**Problem to work on:**
Identify every line in the records below that contains the word "will", and copy each of those lines.

Extracted records:
[Start of section]

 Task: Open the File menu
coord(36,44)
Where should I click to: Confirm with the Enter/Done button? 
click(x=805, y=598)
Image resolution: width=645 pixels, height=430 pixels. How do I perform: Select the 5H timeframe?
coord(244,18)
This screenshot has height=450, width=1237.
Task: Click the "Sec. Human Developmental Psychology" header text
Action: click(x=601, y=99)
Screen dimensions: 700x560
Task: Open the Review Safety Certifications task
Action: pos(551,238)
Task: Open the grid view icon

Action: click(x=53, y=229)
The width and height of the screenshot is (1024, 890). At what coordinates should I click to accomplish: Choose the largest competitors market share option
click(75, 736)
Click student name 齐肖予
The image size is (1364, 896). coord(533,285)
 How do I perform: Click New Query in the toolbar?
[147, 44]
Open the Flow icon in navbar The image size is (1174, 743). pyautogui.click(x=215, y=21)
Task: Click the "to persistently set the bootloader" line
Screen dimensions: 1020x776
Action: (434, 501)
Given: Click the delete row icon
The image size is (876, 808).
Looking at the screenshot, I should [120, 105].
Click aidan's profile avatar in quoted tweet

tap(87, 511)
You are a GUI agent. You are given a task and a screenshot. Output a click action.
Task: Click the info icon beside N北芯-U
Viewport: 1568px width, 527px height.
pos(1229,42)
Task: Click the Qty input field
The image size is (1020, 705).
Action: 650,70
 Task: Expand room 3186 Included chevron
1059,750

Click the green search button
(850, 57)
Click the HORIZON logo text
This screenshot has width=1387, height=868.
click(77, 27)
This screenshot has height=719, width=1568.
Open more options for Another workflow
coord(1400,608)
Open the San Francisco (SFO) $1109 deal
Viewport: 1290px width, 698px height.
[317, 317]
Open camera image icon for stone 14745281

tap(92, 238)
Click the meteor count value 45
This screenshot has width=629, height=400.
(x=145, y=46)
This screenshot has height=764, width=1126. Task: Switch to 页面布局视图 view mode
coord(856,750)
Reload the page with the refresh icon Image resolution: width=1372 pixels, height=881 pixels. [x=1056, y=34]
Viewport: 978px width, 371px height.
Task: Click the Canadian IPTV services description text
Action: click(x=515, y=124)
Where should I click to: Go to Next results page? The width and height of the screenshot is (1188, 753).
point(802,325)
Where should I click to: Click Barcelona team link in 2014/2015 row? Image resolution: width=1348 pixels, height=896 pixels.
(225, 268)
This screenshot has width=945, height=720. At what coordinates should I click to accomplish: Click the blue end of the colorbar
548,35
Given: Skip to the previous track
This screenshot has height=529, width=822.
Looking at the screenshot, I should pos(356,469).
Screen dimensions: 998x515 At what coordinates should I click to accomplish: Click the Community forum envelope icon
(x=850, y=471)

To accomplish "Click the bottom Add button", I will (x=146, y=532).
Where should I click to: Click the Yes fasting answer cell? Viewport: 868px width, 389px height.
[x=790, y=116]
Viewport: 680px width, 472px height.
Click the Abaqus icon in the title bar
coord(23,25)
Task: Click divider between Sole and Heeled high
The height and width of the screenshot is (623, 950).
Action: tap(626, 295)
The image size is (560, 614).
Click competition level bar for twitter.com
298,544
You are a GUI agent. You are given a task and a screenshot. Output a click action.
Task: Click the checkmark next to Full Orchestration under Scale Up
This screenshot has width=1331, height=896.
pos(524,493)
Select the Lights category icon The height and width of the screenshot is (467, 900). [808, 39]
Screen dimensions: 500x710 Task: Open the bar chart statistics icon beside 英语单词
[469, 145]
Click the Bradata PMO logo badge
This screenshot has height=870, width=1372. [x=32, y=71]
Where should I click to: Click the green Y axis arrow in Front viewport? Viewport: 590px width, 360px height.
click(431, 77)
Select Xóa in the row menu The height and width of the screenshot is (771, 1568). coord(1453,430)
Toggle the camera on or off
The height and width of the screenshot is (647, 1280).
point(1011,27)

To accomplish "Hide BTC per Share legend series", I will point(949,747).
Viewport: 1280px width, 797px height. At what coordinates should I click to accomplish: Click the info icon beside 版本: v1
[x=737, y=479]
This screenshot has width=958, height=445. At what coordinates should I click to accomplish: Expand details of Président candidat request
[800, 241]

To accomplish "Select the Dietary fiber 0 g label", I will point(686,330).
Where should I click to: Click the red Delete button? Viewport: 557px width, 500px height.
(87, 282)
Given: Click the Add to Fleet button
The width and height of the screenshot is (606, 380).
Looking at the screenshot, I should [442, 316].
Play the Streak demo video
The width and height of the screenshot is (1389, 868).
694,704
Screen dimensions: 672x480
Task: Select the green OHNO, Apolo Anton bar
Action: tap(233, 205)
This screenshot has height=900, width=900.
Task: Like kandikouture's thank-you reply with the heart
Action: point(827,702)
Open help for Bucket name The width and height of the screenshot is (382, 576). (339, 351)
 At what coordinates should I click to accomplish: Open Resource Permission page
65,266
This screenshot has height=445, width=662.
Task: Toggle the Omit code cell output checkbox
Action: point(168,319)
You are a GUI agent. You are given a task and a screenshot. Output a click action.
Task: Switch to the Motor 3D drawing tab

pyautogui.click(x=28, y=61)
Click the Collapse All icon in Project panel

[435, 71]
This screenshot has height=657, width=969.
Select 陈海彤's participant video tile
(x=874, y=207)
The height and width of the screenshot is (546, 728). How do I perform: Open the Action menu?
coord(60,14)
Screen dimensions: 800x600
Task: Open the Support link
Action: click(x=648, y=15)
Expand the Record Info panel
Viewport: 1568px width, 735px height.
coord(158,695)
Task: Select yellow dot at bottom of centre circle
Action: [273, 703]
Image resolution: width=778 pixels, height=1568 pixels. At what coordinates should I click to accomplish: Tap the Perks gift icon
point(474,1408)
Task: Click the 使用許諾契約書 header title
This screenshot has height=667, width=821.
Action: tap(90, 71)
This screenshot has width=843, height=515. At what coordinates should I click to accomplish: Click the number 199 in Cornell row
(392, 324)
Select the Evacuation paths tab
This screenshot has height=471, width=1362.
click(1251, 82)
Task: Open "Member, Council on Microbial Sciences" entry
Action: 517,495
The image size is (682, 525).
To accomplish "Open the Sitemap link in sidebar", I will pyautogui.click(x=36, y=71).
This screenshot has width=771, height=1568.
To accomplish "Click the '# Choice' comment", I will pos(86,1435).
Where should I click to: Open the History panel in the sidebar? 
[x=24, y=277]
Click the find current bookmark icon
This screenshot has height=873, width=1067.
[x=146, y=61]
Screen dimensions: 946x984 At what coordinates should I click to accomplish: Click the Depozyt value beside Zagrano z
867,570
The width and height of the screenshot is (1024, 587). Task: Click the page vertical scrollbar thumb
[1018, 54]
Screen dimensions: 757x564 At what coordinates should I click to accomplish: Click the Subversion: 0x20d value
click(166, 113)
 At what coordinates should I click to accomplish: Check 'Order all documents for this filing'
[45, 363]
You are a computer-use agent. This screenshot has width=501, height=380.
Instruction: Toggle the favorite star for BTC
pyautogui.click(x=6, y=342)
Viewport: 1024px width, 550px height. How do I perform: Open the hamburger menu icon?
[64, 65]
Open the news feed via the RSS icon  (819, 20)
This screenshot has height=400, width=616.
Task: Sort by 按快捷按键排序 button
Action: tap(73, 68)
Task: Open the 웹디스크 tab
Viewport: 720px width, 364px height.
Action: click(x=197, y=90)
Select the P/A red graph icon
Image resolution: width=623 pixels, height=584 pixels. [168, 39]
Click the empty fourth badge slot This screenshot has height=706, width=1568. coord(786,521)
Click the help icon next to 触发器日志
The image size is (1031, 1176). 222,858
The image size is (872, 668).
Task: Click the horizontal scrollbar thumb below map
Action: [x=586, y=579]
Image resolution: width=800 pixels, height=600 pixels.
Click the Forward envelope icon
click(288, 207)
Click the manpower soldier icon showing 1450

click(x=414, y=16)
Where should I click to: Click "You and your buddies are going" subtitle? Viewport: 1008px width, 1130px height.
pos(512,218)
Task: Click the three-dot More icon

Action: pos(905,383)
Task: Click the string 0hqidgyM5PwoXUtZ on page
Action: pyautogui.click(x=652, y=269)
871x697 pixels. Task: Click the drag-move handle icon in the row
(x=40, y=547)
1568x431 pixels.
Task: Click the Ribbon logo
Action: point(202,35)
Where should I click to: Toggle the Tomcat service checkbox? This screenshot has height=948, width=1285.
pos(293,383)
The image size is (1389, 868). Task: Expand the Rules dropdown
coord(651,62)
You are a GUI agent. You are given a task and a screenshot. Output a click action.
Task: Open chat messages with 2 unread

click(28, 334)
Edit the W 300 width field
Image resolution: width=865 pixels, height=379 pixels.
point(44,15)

[End of section]

**Answer box:**
To accomplish "Click the bottom Add button", I will (x=146, y=532).
To accomplish "Hide BTC per Share legend series", I will point(949,747).
To accomplish "Select the Dietary fiber 0 g label", I will point(686,330).
To accomplish "Open the Sitemap link in sidebar", I will pyautogui.click(x=36, y=71).
To accomplish "Click the '# Choice' comment", I will pos(86,1435).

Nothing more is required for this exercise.